Every challenge pushed through and every client fought for shapes the legacy brokers leave behind, Sale tells MPA
How does a broker create a legacy?
For Tanya Sale (pictured, above), chief executive of mortgage aggregator outsource Financial, the answer is not found at the end of a career – it is forged in the daily grind.
Catching up with MPA at the outsource Financial Legacies and Legends conference at Novotel Twin Waters on the Sunshine Coast last week, Sale said the industry too often conflates legacy with retirement, when in reality it is something brokers are actively constructing right now.
"A legacy isn't something we believe you create at the end," Sale said. "We believe it's something you should be building day by day.” She discussed how building a legacy is about every deal that a broker fights to get over the line, every client they go in to bat for, and every challenge that they surmount. “And let’s face it, there’s been a lot of challenges.”
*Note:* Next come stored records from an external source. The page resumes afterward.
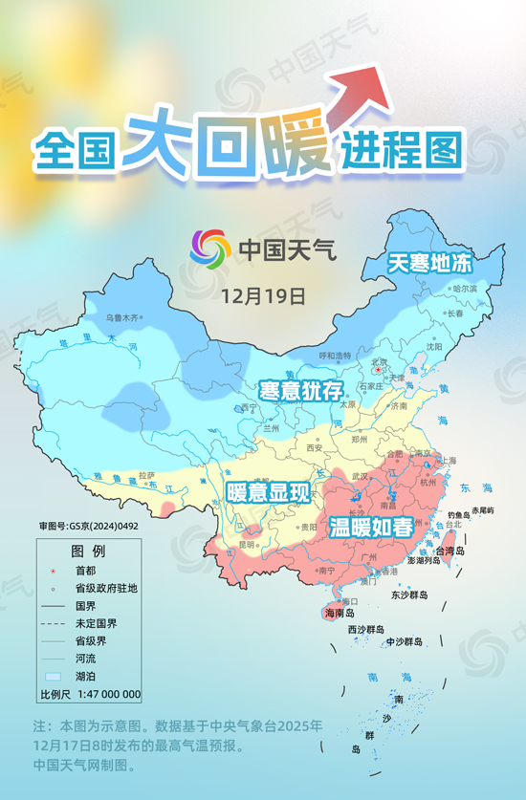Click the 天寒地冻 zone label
tap(429, 262)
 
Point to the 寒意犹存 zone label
tap(301, 390)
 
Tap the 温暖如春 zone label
tap(371, 527)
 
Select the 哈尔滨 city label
tap(464, 288)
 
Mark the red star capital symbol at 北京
tap(378, 370)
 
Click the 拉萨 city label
tap(145, 475)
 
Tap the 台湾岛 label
tap(449, 551)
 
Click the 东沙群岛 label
tap(409, 595)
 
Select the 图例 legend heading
tap(88, 551)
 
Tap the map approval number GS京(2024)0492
tap(89, 526)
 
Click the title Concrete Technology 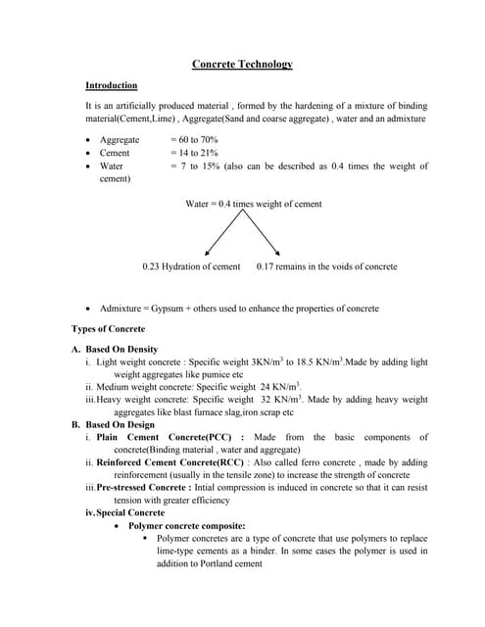pos(242,65)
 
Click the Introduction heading pos(111,85)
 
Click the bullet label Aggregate pos(120,140)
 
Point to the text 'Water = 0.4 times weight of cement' pos(253,204)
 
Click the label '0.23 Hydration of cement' pos(191,266)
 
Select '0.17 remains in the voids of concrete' pos(326,266)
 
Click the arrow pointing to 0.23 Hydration pos(217,236)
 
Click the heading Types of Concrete pos(108,328)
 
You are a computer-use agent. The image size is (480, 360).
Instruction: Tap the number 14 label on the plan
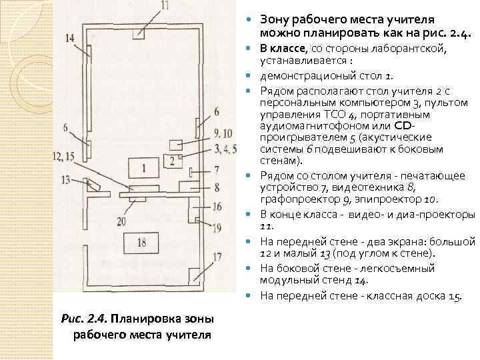tap(70, 38)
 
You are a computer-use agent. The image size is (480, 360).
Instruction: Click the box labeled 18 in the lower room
tap(141, 243)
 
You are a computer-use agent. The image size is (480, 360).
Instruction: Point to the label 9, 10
tap(224, 133)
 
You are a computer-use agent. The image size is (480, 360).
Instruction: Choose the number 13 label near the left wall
tap(65, 179)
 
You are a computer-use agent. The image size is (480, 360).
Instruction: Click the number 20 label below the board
tap(121, 221)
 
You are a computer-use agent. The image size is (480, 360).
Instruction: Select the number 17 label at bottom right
tap(217, 256)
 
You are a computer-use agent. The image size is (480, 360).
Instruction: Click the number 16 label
tap(217, 207)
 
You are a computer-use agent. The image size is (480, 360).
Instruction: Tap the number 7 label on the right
tap(217, 170)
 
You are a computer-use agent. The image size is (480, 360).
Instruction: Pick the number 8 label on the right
tap(217, 188)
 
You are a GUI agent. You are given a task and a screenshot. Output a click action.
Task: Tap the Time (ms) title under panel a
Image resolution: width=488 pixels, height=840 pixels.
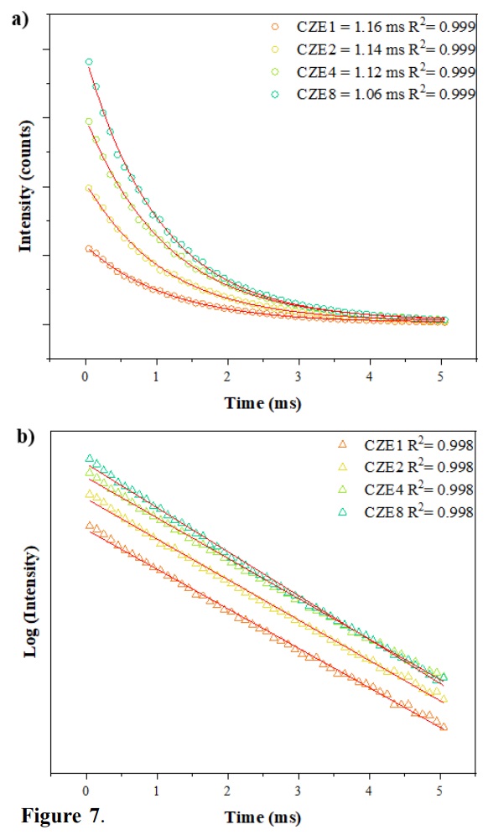tap(262, 403)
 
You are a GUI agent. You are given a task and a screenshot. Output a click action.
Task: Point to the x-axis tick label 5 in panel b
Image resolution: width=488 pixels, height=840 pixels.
tap(439, 791)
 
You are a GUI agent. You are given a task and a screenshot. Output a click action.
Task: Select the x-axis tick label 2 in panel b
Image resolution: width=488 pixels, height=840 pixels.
tap(227, 791)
It is a philosophy that underpinned the theme of the conference itself. Inspirational stories from philanthropist and humanitarian Peter Baines set the tone, while loyalty awards honoured outsource Financial's longest-serving brokers – all against a backdrop of discussions about overcoming challenges and emerging stronger than ever before.
Sale is under no illusion that the industry has faced no shortage of trials in recent years – payroll tax, post-Royal Commission regulatory scrutiny, channel conflict and recent home loan fraud controversies have all taken their toll.
Unfortunately, the industry is about to face another, with fresh headwinds emerging from the Federal Budget. Labor's overhaul of negative gearing and capital gains tax (CGT) is creating significant uncertainty, not just for clients, but for brokers who are small-business owners themselves.
But as history has shown – legacies are born out of trials and tribulations, and "I believe there's going to be quite a few legends and legacies in the next 12 months”, predicted Sale.
OK, so what makes for a broking legend?
Sale rejected the assumption that a legend is a term reserved for the biggest names in the industry, or the ones writing the biggest numbers.
Rather, "it's someone who actually shows up for each other”, she said. "The brokers who actually pick up the phone to help someone they’ve never met. The ones who try new things constantly, who back themselves and who keep moving even when the market makes it tough.”
It is a timely reframe. Australian mortgage brokers achieved a record 81% share of the residential home lending market in the March 2026 quarter, according to the Mortgage & Finance Association of Australia's (MFAA) latest Quarterly Market Share Report – the highest ever recorded. Sale said the milestone was a direct signal from consumers about where their trust lies.
"The consumer is talking big time," she said. "The trust that comes out in the consumer-broker relationship – I believe it's going to get even higher."
Storytelling as a core broker skill
Across outsource Financial’s two-day conference, one theme kept surfacing: the broker as storyteller.
Attendees heard from famed storyteller, columnist and public speaker Vanessa Stoykov (pictured, below), who stressed the importance of connection as a competitive edge in the age of AI.

“As AI becomes increasingly capable of producing content, analysing data and automating tasks, the human skills of storytelling, communication, trust and empathy become even more valuable,” said Stoykov. “The people who will thrive are those who can take expertise and make it meaningful. Those who can turn information into understanding. Those who can create genuine connections in an increasingly digital world.”
For Sale, storytelling in broking is no longer optional. "The consumer needs to know who they're dealing with, and the only way they're going to find that out is if the broker does storytelling about themselves."
But Sale was quick to echo a central principle raised by speakers on the day: no matter how compelling the broker's personal narrative, you can’t forget who the central character is – “it always has to come back to the consumer.”
It is a principle that sits neatly within what Sale sees as the broader evolution of the broker's role – from product arranger to trusted adviser, from transaction processor to guide. That shift, she argued, is exactly what 81% market share reflects.
The legacy Sale wants to leave
"I would love my legacy to be that I have really helped and listened to a lot of brokers coming into the industry to build businesses and build themselves as brokers – that they become the legends and the legacies,” said Sale.
"I wanted to be a different type of aggregator," Sale recalled. "Where every broker in outsource Financial would look at me as their business partner. I’m hoping my legacy is – when I'm not around – they will say that outsource Financial was such a different aggregator."
Being a frictionless aggregator is central to that vision. At outsource Financial, which Sale co-founded with Andrea Tassis in 2010, the goal from the outset was to create an independent alternative for mortgage brokers at a time when many aggregators were being bought or partially bought out by the major banks.
The legends and the legacies of tomorrow, Sale believes, are already being written today – one deal, one client, and one act of peer support at a time.
With brokers now facilitating a record share of Australia's new home lending, the foundations being laid by the current generation of mortgage professionals might just be more significant than many yet recognise.